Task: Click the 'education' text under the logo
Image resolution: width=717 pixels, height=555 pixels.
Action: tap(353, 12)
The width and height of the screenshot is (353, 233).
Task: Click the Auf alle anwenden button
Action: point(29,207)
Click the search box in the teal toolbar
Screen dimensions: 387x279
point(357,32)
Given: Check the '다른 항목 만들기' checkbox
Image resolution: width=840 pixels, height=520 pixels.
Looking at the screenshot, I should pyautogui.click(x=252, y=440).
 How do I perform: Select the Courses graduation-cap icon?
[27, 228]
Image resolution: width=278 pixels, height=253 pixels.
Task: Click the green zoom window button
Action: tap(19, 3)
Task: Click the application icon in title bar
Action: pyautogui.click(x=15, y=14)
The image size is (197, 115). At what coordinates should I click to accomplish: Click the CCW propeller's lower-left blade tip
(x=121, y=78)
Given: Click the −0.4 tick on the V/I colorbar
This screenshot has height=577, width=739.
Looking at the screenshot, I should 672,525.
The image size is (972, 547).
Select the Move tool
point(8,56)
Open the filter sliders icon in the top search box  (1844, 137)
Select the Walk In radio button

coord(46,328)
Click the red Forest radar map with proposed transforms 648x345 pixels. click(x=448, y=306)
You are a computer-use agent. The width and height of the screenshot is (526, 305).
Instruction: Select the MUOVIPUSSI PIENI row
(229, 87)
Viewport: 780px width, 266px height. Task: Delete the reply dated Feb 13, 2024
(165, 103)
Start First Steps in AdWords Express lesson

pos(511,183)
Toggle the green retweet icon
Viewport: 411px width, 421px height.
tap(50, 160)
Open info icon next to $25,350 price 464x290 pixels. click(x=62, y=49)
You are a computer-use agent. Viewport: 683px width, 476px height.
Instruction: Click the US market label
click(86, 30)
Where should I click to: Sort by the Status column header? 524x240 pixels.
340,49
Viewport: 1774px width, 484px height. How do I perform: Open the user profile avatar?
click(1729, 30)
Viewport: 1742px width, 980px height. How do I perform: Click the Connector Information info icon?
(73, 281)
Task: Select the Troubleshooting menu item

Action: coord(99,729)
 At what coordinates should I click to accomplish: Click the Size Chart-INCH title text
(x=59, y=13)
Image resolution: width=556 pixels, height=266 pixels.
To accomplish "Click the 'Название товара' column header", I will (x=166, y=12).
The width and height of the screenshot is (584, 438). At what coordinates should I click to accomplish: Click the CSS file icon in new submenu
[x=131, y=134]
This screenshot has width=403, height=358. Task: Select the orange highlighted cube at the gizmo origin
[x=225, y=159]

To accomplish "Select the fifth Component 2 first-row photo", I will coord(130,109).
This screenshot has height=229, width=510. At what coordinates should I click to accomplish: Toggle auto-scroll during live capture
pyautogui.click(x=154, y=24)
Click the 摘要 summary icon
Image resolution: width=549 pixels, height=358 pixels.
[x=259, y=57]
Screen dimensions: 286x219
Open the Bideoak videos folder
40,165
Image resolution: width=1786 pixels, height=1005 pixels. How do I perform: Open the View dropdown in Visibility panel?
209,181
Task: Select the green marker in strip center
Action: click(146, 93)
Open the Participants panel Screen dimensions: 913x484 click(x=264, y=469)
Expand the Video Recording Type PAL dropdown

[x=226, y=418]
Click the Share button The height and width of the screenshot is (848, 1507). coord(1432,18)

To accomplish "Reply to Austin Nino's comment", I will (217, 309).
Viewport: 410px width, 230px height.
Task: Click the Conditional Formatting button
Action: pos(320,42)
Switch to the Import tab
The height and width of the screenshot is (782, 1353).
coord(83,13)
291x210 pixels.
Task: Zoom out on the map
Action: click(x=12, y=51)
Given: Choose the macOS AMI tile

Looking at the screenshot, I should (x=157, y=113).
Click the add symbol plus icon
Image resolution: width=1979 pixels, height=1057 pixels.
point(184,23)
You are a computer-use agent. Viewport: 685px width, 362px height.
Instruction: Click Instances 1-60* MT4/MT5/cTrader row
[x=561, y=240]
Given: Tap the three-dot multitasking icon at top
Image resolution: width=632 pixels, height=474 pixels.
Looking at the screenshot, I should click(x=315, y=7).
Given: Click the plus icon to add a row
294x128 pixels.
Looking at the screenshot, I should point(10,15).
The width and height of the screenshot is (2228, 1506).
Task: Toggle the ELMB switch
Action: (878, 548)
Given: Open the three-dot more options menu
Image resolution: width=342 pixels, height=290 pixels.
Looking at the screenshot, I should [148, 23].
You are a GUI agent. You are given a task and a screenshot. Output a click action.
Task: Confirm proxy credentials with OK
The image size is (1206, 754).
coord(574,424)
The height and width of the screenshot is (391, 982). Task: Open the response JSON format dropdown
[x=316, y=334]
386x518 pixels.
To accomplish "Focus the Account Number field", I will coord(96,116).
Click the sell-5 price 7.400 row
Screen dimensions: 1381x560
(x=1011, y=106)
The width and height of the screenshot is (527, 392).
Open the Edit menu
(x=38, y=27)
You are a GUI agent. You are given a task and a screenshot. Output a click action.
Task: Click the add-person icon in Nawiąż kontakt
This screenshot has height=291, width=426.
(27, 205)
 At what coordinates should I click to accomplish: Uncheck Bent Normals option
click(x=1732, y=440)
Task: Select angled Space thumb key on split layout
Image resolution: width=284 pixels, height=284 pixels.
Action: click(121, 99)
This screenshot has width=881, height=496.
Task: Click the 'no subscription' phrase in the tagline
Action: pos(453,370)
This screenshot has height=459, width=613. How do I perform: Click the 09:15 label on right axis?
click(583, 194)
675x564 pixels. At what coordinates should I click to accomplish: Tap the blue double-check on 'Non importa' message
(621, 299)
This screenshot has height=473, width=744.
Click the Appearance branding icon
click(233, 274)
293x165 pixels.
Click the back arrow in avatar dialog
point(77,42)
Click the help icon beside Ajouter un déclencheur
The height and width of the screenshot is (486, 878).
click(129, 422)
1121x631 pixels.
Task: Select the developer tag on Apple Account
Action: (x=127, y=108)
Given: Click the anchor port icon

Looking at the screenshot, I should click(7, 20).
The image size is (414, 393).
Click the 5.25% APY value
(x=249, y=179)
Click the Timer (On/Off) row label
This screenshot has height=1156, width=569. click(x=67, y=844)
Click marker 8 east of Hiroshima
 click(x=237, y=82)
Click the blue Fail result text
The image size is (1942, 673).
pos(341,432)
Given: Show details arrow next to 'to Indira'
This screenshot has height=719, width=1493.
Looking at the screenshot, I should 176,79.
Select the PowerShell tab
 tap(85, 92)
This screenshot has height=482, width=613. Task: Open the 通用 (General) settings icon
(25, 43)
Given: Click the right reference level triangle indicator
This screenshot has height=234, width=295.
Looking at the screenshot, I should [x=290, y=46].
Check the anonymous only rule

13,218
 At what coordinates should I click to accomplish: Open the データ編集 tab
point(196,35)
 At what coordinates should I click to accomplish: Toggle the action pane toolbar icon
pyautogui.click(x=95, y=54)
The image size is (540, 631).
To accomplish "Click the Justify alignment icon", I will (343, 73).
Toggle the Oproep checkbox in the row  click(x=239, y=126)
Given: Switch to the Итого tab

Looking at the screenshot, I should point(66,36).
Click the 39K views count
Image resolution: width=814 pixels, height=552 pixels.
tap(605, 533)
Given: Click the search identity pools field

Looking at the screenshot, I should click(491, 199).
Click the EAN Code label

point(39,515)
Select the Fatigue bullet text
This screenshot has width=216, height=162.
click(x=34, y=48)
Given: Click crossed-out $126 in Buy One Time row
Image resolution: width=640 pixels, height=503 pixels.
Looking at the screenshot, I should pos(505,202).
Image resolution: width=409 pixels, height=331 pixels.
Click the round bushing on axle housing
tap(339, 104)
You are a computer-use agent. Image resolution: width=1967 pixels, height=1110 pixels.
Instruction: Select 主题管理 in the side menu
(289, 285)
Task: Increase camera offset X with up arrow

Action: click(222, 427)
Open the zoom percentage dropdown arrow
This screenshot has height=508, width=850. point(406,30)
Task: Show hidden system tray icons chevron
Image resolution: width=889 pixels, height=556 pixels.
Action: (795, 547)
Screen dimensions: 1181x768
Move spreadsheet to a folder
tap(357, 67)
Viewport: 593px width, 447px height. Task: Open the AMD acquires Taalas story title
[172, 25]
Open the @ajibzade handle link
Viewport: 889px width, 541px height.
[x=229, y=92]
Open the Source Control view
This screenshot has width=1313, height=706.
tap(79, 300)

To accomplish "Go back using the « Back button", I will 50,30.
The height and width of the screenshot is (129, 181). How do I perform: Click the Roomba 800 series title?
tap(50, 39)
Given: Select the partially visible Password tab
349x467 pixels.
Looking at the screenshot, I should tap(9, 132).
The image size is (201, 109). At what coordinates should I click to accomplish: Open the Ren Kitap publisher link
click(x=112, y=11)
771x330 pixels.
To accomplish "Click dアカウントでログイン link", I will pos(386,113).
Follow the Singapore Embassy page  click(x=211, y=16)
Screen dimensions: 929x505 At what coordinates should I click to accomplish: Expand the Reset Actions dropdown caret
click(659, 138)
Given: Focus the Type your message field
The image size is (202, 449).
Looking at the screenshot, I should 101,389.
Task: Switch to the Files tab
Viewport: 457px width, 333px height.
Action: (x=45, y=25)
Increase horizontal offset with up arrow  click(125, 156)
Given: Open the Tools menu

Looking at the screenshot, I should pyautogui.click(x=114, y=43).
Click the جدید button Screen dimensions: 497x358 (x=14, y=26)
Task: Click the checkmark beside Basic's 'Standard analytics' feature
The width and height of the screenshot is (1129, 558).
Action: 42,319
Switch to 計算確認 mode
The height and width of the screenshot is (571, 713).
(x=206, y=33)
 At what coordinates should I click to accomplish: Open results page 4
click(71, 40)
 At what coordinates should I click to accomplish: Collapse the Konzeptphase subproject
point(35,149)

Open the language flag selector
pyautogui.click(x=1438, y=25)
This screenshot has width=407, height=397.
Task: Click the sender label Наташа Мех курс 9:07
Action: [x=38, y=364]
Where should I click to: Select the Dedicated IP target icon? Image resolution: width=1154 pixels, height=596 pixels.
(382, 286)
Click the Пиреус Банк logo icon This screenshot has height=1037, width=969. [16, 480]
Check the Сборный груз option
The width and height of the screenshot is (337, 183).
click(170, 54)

# # # # #

Give the entries starting with the line that contains "Task: Switch to the Files tab" and going on through the line that contains "Action: 42,319" as a JSON list of strings, one string per line, omitting blank lines.

**Correct output**
[
  "Task: Switch to the Files tab",
  "Viewport: 457px width, 333px height.",
  "Action: (x=45, y=25)",
  "Increase horizontal offset with up arrow  click(125, 156)",
  "Given: Open the Tools menu",
  "Looking at the screenshot, I should pyautogui.click(x=114, y=43).",
  "Click the جدید button Screen dimensions: 497x358 (x=14, y=26)",
  "Task: Click the checkmark beside Basic's 'Standard analytics' feature",
  "The width and height of the screenshot is (1129, 558).",
  "Action: 42,319"
]